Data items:
________________________________________
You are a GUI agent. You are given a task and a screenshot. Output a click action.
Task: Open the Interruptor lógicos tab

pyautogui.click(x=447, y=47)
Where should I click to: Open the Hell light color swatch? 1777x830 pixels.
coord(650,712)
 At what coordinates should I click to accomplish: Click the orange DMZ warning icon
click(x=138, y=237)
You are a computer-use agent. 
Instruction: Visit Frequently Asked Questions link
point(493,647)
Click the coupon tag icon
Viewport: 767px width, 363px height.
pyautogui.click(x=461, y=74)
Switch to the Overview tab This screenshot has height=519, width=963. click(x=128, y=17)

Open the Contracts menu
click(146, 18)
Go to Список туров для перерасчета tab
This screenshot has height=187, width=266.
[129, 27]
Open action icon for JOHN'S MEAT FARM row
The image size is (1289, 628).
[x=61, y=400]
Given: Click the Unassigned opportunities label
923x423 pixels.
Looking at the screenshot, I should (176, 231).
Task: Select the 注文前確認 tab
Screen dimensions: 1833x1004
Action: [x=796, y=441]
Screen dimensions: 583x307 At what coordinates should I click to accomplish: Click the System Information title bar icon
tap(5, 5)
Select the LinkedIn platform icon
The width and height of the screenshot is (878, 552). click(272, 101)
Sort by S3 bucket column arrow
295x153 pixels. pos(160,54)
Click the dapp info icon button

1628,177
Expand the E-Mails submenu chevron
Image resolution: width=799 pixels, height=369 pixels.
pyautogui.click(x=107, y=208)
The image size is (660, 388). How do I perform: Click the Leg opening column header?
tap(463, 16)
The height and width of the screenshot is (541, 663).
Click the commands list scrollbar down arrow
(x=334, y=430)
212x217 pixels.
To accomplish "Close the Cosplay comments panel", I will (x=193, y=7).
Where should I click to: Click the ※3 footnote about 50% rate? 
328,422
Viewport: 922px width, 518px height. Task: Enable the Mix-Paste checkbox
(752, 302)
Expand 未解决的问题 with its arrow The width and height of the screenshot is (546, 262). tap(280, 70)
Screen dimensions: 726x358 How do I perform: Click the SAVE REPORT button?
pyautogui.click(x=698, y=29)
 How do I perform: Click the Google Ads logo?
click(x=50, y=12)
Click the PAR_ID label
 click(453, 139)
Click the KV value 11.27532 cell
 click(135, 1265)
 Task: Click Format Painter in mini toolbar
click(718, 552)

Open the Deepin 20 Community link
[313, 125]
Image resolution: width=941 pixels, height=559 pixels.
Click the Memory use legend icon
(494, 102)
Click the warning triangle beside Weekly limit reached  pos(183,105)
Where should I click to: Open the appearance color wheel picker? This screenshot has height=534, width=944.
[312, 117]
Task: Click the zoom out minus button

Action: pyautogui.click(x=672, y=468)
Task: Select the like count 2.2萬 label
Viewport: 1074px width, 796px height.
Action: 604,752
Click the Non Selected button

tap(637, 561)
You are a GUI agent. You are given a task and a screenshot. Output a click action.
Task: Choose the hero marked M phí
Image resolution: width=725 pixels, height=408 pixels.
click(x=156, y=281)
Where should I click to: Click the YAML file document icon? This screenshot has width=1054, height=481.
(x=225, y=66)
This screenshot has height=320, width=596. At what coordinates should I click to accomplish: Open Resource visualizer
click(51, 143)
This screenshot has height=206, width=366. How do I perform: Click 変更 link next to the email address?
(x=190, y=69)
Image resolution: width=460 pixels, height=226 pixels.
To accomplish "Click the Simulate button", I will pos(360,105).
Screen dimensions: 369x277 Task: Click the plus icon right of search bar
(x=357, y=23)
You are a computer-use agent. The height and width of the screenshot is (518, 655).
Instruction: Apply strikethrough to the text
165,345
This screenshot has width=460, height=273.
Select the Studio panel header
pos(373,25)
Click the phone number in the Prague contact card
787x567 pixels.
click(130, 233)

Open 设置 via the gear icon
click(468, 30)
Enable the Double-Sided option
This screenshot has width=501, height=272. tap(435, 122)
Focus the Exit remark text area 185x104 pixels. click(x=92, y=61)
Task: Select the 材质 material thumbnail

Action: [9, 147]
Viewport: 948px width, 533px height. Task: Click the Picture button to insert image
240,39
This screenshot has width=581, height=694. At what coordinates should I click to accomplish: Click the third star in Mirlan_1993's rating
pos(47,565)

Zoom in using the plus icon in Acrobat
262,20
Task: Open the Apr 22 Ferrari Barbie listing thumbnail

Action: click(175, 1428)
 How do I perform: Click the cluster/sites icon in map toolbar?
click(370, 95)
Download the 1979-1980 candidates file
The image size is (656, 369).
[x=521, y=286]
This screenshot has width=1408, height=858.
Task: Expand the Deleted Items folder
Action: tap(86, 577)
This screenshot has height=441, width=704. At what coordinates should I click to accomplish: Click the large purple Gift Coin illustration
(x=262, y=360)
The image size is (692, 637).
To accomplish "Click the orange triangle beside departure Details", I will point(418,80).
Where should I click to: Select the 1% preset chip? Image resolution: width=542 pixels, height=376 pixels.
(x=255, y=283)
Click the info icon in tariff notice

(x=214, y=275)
________________________________________
# DO THIS:
Revise the entries above by writing them out again with "Which coordinates should be clicked to accomplish:" in place of every occurrence of "At what coordinates should I click to accomplish:", leaving everything else unchanged.

# TASK RESPONSE:
You are a GUI agent. You are given a task and a screenshot. Output a click action.
Task: Open the Interruptor lógicos tab

pyautogui.click(x=447, y=47)
Where should I click to: Open the Hell light color swatch? 1777x830 pixels.
coord(650,712)
 Which coordinates should be clicked to accomplish: Click the orange DMZ warning icon
click(x=138, y=237)
You are a computer-use agent. 
Instruction: Visit Frequently Asked Questions link
point(493,647)
Click the coupon tag icon
Viewport: 767px width, 363px height.
pyautogui.click(x=461, y=74)
Switch to the Overview tab This screenshot has height=519, width=963. click(x=128, y=17)

Open the Contracts menu
click(146, 18)
Go to Список туров для перерасчета tab
This screenshot has height=187, width=266.
[129, 27]
Open action icon for JOHN'S MEAT FARM row
The image size is (1289, 628).
[x=61, y=400]
Given: Click the Unassigned opportunities label
923x423 pixels.
Looking at the screenshot, I should (176, 231).
Task: Select the 注文前確認 tab
Screen dimensions: 1833x1004
Action: [x=796, y=441]
Screen dimensions: 583x307 Which coordinates should be clicked to accomplish: Click the System Information title bar icon
tap(5, 5)
Select the LinkedIn platform icon
The width and height of the screenshot is (878, 552). click(272, 101)
Sort by S3 bucket column arrow
295x153 pixels. pos(160,54)
Click the dapp info icon button

1628,177
Expand the E-Mails submenu chevron
Image resolution: width=799 pixels, height=369 pixels.
pyautogui.click(x=107, y=208)
The image size is (660, 388). How do I perform: Click the Leg opening column header?
tap(463, 16)
The height and width of the screenshot is (541, 663).
Click the commands list scrollbar down arrow
(x=334, y=430)
212x217 pixels.
To accomplish "Close the Cosplay comments panel", I will (x=193, y=7).
Where should I click to: Click the ※3 footnote about 50% rate? 
328,422
Viewport: 922px width, 518px height. Task: Enable the Mix-Paste checkbox
(752, 302)
Expand 未解决的问题 with its arrow The width and height of the screenshot is (546, 262). tap(280, 70)
Screen dimensions: 726x358 How do I perform: Click the SAVE REPORT button?
pyautogui.click(x=698, y=29)
 How do I perform: Click the Google Ads logo?
click(x=50, y=12)
Click the PAR_ID label
 click(453, 139)
Click the KV value 11.27532 cell
 click(135, 1265)
 Task: Click Format Painter in mini toolbar
click(718, 552)

Open the Deepin 20 Community link
[313, 125]
Image resolution: width=941 pixels, height=559 pixels.
Click the Memory use legend icon
(494, 102)
Click the warning triangle beside Weekly limit reached  pos(183,105)
Where should I click to: Open the appearance color wheel picker? This screenshot has height=534, width=944.
[312, 117]
Task: Click the zoom out minus button

Action: pyautogui.click(x=672, y=468)
Task: Select the like count 2.2萬 label
Viewport: 1074px width, 796px height.
Action: 604,752
Click the Non Selected button

tap(637, 561)
You are a GUI agent. You are given a task and a screenshot. Output a click action.
Task: Choose the hero marked M phí
Image resolution: width=725 pixels, height=408 pixels.
click(x=156, y=281)
Where should I click to: Click the YAML file document icon? This screenshot has width=1054, height=481.
(x=225, y=66)
This screenshot has height=320, width=596. Which coordinates should be clicked to accomplish: Open Resource visualizer
click(51, 143)
This screenshot has height=206, width=366. How do I perform: Click 変更 link next to the email address?
(x=190, y=69)
Image resolution: width=460 pixels, height=226 pixels.
To accomplish "Click the Simulate button", I will pos(360,105).
Screen dimensions: 369x277 Task: Click the plus icon right of search bar
(x=357, y=23)
You are a computer-use agent. The height and width of the screenshot is (518, 655).
Instruction: Apply strikethrough to the text
165,345
This screenshot has width=460, height=273.
Select the Studio panel header
pos(373,25)
Click the phone number in the Prague contact card
787x567 pixels.
click(130, 233)

Open 设置 via the gear icon
click(468, 30)
Enable the Double-Sided option
This screenshot has width=501, height=272. tap(435, 122)
Focus the Exit remark text area 185x104 pixels. click(x=92, y=61)
Task: Select the 材质 material thumbnail

Action: [9, 147]
Viewport: 948px width, 533px height. Task: Click the Picture button to insert image
240,39
This screenshot has width=581, height=694. Which coordinates should be clicked to accomplish: Click the third star in Mirlan_1993's rating
pos(47,565)

Zoom in using the plus icon in Acrobat
262,20
Task: Open the Apr 22 Ferrari Barbie listing thumbnail

Action: click(175, 1428)
 How do I perform: Click the cluster/sites icon in map toolbar?
click(370, 95)
Download the 1979-1980 candidates file
The image size is (656, 369).
[x=521, y=286]
This screenshot has width=1408, height=858.
Task: Expand the Deleted Items folder
Action: tap(86, 577)
This screenshot has height=441, width=704. Which coordinates should be clicked to accomplish: Click the large purple Gift Coin illustration
(x=262, y=360)
The image size is (692, 637).
To accomplish "Click the orange triangle beside departure Details", I will point(418,80).
Where should I click to: Select the 1% preset chip? Image resolution: width=542 pixels, height=376 pixels.
(x=255, y=283)
Click the info icon in tariff notice

(x=214, y=275)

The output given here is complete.